* ABOUT THIS TASK
Scan the entries that follow and give only the number of lines containing "computer".

Collected data entries:
__________

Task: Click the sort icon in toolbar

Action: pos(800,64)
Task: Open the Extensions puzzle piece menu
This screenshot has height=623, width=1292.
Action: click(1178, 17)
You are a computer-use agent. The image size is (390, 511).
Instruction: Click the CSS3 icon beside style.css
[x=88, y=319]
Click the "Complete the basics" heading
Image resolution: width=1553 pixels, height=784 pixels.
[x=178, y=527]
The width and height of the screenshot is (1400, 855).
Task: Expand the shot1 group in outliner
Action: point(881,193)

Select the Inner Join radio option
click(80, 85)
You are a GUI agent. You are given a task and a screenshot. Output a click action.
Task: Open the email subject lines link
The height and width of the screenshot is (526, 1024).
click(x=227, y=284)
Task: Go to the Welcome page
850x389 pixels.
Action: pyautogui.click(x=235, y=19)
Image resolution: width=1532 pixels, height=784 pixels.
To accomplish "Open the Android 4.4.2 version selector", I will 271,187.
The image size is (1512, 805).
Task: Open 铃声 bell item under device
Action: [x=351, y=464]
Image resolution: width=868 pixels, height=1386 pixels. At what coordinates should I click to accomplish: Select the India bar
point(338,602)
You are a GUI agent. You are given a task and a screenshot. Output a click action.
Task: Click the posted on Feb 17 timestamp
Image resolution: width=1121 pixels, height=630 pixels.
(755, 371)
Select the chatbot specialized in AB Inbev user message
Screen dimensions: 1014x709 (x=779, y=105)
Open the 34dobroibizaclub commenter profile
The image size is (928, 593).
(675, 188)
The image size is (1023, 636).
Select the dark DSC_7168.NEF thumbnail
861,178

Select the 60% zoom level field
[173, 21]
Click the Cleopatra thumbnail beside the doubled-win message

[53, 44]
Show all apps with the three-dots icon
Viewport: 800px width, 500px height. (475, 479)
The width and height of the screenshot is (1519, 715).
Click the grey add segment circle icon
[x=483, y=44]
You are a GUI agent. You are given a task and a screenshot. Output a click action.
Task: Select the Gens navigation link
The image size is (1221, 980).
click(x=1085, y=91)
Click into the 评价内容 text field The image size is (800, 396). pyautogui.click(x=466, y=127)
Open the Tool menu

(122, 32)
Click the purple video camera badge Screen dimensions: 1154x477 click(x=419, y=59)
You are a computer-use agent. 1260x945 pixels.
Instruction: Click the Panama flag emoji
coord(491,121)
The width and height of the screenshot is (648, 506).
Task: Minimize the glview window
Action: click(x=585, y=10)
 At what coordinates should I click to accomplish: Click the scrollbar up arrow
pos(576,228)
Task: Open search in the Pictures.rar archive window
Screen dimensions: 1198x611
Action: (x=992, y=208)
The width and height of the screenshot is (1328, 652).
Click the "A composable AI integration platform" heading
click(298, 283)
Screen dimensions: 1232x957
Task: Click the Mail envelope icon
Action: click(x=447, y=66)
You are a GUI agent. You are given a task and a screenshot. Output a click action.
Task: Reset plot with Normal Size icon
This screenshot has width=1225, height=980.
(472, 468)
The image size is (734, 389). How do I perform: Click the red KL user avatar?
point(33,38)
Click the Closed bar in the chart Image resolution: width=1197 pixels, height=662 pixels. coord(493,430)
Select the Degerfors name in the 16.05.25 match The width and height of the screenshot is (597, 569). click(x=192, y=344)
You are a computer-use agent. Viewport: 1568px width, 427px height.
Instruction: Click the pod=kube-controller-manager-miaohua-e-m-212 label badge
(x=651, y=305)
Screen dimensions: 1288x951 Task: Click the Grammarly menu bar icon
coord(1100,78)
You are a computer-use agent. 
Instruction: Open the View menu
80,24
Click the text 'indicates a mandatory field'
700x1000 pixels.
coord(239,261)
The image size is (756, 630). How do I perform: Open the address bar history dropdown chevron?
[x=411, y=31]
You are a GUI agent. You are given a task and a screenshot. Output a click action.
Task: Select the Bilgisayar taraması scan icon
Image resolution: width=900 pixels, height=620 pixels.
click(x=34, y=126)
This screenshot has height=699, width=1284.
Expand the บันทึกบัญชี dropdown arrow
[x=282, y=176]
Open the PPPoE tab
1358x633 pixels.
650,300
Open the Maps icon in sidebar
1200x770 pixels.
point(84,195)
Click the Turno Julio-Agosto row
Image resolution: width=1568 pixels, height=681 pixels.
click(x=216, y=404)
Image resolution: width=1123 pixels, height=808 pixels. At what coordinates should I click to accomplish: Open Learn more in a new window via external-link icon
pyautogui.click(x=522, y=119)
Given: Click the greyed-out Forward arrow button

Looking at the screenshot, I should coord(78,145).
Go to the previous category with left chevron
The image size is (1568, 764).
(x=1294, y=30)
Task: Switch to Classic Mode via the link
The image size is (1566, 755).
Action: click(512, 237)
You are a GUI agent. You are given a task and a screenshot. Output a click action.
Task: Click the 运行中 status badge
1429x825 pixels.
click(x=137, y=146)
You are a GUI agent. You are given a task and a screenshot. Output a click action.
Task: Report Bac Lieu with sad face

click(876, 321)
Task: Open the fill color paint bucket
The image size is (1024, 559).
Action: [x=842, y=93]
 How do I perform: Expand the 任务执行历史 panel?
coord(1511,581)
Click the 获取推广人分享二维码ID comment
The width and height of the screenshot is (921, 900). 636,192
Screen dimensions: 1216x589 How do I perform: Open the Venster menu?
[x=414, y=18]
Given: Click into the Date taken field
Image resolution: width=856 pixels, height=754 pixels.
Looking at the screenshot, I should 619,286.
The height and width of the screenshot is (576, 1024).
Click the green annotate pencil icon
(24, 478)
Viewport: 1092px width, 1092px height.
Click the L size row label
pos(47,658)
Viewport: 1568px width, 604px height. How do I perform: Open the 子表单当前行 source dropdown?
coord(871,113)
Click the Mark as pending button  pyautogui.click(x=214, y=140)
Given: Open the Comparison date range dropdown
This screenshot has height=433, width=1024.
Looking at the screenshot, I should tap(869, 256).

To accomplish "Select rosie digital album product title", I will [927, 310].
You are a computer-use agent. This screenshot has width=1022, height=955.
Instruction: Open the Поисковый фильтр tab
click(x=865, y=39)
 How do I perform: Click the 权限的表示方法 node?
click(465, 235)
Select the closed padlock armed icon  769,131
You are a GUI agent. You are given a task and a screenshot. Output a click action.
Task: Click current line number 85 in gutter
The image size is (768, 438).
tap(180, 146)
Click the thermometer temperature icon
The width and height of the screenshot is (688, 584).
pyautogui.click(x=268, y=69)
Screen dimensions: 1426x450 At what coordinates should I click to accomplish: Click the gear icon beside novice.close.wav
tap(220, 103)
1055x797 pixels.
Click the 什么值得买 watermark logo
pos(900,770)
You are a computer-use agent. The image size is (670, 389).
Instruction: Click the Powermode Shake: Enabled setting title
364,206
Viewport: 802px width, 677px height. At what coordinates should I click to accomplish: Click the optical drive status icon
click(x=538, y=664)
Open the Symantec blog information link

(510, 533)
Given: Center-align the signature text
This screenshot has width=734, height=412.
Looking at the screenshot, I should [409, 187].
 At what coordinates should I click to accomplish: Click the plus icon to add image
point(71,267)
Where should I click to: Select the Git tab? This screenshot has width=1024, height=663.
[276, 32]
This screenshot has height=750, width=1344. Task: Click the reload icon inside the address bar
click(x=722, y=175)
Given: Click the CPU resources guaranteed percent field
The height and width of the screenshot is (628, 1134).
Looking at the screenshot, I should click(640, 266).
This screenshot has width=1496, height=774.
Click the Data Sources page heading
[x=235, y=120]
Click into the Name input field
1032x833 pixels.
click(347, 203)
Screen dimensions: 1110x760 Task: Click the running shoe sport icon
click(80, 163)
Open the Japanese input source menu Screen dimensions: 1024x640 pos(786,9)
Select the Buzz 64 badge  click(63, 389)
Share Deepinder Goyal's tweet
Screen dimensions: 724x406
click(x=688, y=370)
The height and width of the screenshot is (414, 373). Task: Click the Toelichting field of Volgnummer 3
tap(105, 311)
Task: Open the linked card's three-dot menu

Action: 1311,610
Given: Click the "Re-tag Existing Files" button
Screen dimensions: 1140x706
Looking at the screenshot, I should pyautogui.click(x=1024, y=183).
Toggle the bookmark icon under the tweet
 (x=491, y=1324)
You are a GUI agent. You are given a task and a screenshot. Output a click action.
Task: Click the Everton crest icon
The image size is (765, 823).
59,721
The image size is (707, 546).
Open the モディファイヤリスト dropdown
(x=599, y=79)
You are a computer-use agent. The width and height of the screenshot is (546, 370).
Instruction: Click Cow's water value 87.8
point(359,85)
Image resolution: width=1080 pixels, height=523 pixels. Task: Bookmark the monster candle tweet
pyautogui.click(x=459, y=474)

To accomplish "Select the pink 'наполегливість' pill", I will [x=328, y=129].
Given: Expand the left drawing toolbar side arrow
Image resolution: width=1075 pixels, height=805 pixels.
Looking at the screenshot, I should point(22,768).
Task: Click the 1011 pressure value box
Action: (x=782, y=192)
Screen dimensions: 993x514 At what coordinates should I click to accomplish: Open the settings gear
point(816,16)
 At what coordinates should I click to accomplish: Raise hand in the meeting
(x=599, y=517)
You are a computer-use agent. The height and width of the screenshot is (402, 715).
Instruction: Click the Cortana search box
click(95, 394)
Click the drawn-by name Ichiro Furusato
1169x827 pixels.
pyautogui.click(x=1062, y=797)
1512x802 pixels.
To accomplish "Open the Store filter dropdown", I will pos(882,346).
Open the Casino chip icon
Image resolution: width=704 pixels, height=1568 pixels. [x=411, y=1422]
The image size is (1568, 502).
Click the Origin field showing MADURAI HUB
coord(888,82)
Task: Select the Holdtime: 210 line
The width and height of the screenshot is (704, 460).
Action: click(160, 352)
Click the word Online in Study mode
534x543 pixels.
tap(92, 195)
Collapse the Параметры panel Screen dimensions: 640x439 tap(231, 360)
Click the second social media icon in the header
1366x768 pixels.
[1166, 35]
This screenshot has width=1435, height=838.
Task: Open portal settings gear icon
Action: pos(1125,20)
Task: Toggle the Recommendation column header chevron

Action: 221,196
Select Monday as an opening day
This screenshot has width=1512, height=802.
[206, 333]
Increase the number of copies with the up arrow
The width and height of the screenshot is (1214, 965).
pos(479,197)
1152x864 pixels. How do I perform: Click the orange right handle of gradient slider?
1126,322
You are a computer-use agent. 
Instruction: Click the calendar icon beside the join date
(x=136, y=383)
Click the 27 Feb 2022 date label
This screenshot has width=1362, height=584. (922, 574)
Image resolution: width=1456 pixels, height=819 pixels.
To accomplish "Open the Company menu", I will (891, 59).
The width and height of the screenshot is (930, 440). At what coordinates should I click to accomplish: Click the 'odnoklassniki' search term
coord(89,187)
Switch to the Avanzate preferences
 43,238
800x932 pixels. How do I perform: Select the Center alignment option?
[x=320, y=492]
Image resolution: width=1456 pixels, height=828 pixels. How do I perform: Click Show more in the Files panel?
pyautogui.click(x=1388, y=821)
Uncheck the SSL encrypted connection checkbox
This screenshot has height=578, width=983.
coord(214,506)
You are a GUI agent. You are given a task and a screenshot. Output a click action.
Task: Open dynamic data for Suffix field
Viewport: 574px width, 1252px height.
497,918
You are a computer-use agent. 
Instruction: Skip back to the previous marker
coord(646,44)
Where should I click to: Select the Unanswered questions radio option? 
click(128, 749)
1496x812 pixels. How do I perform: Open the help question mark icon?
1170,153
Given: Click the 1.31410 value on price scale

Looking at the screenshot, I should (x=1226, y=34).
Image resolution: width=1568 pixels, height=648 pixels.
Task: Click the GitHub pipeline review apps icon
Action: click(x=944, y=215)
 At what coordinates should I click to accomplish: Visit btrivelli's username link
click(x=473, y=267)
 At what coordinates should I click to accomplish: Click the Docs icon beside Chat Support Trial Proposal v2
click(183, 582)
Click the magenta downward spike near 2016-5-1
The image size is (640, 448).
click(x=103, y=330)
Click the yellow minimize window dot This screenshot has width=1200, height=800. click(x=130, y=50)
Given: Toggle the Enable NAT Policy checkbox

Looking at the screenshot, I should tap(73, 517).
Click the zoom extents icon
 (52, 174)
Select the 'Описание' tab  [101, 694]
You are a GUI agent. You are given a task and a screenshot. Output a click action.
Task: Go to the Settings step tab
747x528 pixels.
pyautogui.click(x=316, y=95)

__________

* ANSWER TO THE EXERCISE
10